Cowen analyst Eric Schmidt weighed in today with a few insights on Sunesis Pharmaceuticals, Inc. (NASDAQ:SNSS), after the company reported second-quarter financials and provided investors with an update on its regulatory and clinical progress. Schmidt rates SNSS a Market Perform without providing a price target. Sunesis shares are currently trading at $0.619, up $0.113 or 22.35%.
Sunesis is progressing its regulatory efforts to bring vosaroxin to market in Europe as a treatment for relapsed/refractory AML, and in parallel is maintaining an active dialogue with potential European collaborators toward the goal of supporting a market launch in 2017.
Schmidt commented, “We think vosaroxin’s chances of gaining EU approval are good based on EMA’s tendency to consider the totality of the data as demonstrated by the precedence set by the approvals of JNJ’s Dacogen and CELG’s Vidaza for AML. SNSS continues to engage in partnership discussions for vosaroxin in the ex-U.S. territories. We think that the EMA’s Day 180 response could be the catalyst that propels partnership discussions toward their conclusion. JAZZ’s $1.5B acquisition of CPXX suggests interest in AML is substantial. We estimate vosaroxin could have a $200-300MM market potential in elderly r/r AML outside the U.S. The company is also exploring opportunities for vosaroxin outside of U.S. and E.U.”
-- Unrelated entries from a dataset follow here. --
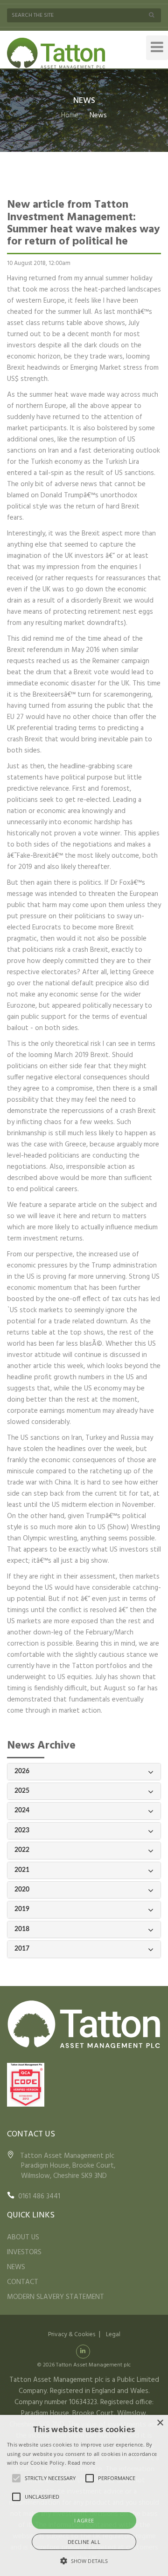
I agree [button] (84, 2520)
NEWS (16, 2267)
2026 (21, 1771)
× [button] (159, 2423)
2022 (21, 1850)
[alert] (84, 2495)
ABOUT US (23, 2237)
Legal (113, 2334)
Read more (81, 2462)
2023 (21, 1830)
According to TipRanks.com, which measures analysts’ and bloggers’ success rate based on how their calls perform, analyst Eric Schmidt has a yearly average return of 19.8% and a 54% success rate. Schmidt has a -51.6% average return when recommending SNSS, and is ranked #82 out of 4087 analysts.
Out of the 2 analysts polled by TipRanks, 1 rate Sunesis Pharmaceuticals stock a Sell, while 1 rates the stock a Buy. With a return potential of 59%, the stock’s consensus target price stands at $1.00.